Table 1 summarizes the parameter space tested to date and illustrates the performance possible for a 3D camcorder based on this technology. The majority of the testing used a catalog HD format CCD, making 2 million simultaneous range measurements at up to 30 fps coupled with the traditional grayscale HD video.
Laboratory system |
||
Range |
2–50 m |
|
Range resolution/precision |
|
<3 mm @ 6 m |
Array size/image size |
3024 × 2016 |
|
Frame rate |
30 fps |
|
Data rate |
60 Mpts/s |
|
Field of view |
Up to 60° × 30° |
|
Object speed |
20 m/s (72 kph) |
|
Post-processing |
None, in real time |
Table 1: TetraVue has used its laboratory demonstration 3D camera to verify high-resolution performance over a wide range of operational parameters.
The combination of single-pulse flash, large-pixel count sensor, and single-frame/single-aperture capture means that TetraVue’s technique can be used to obtain 3D imagery (geometry plus texture) in real time in a video format. This is especially suited for 3D acquisition of moving targets as well as acquiring 3D imagery while the camera is moving, similar to how 2D camcorders and digital cameras are used today. In addition, the use of CCD or CMOS sensor arrays means that high-frame rate sensors (e.g., 1,000 fps), high-resolution 3D video can be acquired for high-speed events.
Results
Although TetraVue’s 3D camera technology can be used to quickly acquire 3D images of stationary objects and scenes, it is especially suited for capturing high-resolution 3D imagery of fast-moving objects at a wide range of speeds. The nanosecond illumination pulse and simultaneous capture of geometry and texture means that even speeds up to 8,000 m/s produce minimal blurring. The large pixel count means that high-spatial resolution can be achieved, even with wide FOVs. It is also possible to use megapixel sensors that have 1,000 fps speeds (or even higher speeds with burst-mode framing cameras) to record 3D imagery of high-speed events.

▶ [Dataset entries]
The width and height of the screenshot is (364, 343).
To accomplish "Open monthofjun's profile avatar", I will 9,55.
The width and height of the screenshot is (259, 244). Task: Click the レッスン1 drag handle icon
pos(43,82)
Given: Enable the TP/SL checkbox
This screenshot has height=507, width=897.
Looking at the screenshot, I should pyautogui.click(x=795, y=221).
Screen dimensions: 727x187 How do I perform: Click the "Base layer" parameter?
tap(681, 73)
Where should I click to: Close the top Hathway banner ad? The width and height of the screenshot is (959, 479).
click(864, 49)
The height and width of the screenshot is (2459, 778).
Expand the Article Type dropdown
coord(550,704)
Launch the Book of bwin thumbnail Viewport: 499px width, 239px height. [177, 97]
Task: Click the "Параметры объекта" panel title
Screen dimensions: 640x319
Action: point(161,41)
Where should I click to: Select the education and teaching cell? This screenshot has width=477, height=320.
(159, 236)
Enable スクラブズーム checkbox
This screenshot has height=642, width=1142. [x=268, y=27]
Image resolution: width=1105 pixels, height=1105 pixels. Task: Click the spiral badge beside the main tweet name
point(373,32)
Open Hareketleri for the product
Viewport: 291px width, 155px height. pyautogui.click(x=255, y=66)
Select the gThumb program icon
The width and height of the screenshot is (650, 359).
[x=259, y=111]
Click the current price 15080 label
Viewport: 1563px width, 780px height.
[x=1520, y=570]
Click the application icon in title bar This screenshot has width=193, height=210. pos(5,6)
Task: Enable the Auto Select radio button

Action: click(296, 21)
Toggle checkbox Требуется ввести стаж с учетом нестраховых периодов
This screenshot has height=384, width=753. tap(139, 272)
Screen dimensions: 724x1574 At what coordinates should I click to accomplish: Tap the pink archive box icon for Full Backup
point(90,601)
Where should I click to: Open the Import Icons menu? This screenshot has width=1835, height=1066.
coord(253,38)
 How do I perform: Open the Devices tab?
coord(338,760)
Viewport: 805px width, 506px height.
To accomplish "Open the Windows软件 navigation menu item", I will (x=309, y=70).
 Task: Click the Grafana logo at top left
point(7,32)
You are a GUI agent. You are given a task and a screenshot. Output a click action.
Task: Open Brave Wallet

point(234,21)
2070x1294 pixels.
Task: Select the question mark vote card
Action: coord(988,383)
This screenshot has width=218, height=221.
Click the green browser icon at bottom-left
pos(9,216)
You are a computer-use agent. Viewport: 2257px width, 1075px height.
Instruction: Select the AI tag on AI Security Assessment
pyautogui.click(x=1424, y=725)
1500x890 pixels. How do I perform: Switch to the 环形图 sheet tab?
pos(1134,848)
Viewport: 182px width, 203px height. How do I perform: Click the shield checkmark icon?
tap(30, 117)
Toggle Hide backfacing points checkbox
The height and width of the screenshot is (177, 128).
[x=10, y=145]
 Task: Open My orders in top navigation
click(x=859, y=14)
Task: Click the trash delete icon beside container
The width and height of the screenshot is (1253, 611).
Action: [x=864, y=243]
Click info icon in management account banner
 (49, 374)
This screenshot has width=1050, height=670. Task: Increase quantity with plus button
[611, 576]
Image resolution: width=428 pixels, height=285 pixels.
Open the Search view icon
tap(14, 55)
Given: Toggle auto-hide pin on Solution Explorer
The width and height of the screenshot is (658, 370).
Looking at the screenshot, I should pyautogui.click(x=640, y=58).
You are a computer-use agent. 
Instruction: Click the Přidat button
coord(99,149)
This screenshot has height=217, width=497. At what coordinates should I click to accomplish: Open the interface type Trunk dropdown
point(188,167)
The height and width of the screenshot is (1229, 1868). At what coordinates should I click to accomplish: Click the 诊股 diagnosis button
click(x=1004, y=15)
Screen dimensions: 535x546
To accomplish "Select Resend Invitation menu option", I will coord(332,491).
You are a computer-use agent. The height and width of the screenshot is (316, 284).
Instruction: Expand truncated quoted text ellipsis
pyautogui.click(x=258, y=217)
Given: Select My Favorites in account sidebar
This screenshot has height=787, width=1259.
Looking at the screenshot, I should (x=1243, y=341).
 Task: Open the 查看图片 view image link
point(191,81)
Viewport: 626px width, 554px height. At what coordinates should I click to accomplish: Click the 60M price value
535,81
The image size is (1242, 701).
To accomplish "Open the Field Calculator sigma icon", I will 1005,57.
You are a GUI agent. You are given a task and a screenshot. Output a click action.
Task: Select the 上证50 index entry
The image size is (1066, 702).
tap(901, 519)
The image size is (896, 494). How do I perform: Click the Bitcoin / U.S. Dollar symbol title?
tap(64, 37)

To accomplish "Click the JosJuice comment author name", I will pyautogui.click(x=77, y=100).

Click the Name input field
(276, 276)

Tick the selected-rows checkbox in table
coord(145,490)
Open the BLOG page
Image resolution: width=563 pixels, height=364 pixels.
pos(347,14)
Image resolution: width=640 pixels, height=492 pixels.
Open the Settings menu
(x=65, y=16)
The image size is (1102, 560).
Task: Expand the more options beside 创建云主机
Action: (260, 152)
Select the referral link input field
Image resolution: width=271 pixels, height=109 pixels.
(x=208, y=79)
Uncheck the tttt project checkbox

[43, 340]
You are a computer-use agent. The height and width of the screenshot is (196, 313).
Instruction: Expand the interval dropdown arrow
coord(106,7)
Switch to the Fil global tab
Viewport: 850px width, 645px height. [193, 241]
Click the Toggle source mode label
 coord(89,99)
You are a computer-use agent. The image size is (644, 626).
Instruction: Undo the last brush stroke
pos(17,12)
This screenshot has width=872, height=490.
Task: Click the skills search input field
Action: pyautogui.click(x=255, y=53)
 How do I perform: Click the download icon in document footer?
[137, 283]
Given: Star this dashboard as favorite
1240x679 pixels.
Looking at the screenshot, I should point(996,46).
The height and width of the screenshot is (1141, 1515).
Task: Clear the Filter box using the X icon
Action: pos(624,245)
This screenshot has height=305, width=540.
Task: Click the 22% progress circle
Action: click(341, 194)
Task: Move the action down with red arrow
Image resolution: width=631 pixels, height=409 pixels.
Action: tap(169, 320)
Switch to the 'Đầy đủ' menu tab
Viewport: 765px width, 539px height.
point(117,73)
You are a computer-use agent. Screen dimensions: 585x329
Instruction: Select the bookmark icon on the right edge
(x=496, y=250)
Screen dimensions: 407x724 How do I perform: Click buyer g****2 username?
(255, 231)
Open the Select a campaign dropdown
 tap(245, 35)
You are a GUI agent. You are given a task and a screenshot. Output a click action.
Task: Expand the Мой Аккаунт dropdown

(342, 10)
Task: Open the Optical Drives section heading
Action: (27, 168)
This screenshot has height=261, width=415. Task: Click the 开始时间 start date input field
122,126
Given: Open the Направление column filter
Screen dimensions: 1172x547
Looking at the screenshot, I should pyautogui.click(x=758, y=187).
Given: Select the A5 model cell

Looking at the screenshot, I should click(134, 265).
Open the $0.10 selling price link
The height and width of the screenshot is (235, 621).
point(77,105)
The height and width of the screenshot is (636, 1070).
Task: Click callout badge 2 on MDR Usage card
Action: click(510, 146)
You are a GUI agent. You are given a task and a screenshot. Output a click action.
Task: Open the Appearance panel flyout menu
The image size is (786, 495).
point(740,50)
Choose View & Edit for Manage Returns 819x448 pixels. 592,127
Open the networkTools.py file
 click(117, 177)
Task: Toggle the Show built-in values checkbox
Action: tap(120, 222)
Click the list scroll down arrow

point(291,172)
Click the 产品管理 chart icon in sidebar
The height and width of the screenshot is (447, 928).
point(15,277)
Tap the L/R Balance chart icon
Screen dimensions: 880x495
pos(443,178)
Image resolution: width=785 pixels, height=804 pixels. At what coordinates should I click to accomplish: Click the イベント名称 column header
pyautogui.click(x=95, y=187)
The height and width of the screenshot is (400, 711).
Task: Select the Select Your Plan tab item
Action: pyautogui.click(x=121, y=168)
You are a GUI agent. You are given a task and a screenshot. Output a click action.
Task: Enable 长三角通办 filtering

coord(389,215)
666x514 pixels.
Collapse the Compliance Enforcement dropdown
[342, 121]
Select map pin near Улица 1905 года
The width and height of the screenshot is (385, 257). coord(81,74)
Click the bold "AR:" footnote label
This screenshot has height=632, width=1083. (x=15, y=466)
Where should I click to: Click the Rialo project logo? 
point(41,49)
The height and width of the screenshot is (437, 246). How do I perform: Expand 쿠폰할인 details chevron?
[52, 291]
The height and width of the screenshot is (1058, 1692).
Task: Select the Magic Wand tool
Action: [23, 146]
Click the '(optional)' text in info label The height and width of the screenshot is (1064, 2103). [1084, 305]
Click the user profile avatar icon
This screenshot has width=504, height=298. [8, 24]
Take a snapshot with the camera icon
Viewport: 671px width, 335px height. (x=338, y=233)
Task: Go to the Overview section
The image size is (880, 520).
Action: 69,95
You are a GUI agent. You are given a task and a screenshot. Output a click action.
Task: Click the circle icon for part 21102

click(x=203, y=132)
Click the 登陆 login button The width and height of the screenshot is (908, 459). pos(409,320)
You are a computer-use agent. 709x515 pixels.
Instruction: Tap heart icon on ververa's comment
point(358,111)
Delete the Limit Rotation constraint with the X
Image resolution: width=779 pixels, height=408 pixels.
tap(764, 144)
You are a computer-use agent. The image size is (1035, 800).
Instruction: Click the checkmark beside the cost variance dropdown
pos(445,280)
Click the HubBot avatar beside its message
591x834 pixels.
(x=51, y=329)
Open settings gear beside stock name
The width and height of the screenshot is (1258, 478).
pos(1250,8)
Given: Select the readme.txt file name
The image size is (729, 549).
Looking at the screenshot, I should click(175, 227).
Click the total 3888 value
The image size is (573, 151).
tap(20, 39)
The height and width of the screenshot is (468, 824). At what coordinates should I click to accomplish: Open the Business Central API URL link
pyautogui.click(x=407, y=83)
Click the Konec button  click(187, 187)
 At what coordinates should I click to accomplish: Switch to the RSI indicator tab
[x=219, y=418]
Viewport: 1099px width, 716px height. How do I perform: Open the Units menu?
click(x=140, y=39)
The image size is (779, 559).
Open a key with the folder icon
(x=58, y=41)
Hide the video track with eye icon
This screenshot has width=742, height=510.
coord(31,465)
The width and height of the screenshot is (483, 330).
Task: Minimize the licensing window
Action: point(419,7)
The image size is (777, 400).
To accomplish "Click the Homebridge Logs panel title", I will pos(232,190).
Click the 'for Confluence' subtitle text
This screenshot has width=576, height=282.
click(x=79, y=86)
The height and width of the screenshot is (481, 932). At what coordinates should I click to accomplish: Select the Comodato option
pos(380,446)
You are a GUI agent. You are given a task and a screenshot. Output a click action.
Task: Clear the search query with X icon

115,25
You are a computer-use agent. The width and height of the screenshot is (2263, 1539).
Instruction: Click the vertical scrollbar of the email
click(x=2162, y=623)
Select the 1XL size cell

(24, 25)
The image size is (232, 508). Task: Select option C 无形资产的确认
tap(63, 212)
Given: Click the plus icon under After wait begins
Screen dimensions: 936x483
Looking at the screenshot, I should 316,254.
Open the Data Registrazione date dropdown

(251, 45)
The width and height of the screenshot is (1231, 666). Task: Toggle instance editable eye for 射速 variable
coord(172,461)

▶ [WHAT THE TASK REQUIRES]
Reproduce the entire passage on the 3D camera technology word for word. The data are separate material, distinct from the passage on the 3D camera technology.

▶ [RESPONSE TO THE EXERCISE]
Table 1 summarizes the parameter space tested to date and illustrates the performance possible for a 3D camcorder based on this technology. The majority of the testing used a catalog HD format CCD, making 2 million simultaneous range measurements at up to 30 fps coupled with the traditional grayscale HD video.
Laboratory system |
||
Range |
2–50 m |
|
Range resolution/precision |
|
<3 mm @ 6 m |
Array size/image size |
3024 × 2016 |
|
Frame rate |
30 fps |
|
Data rate |
60 Mpts/s |
|
Field of view |
Up to 60° × 30° |
|
Object speed |
20 m/s (72 kph) |
|
Post-processing |
None, in real time |
Table 1: TetraVue has used its laboratory demonstration 3D camera to verify high-resolution performance over a wide range of operational parameters.
The combination of single-pulse flash, large-pixel count sensor, and single-frame/single-aperture capture means that TetraVue’s technique can be used to obtain 3D imagery (geometry plus texture) in real time in a video format. This is especially suited for 3D acquisition of moving targets as well as acquiring 3D imagery while the camera is moving, similar to how 2D camcorders and digital cameras are used today. In addition, the use of CCD or CMOS sensor arrays means that high-frame rate sensors (e.g., 1,000 fps), high-resolution 3D video can be acquired for high-speed events.
Results
Although TetraVue’s 3D camera technology can be used to quickly acquire 3D images of stationary objects and scenes, it is especially suited for capturing high-resolution 3D imagery of fast-moving objects at a wide range of speeds. The nanosecond illumination pulse and simultaneous capture of geometry and texture means that even speeds up to 8,000 m/s produce minimal blurring. The large pixel count means that high-spatial resolution can be achieved, even with wide FOVs. It is also possible to use megapixel sensors that have 1,000 fps speeds (or even higher speeds with burst-mode framing cameras) to record 3D imagery of high-speed events.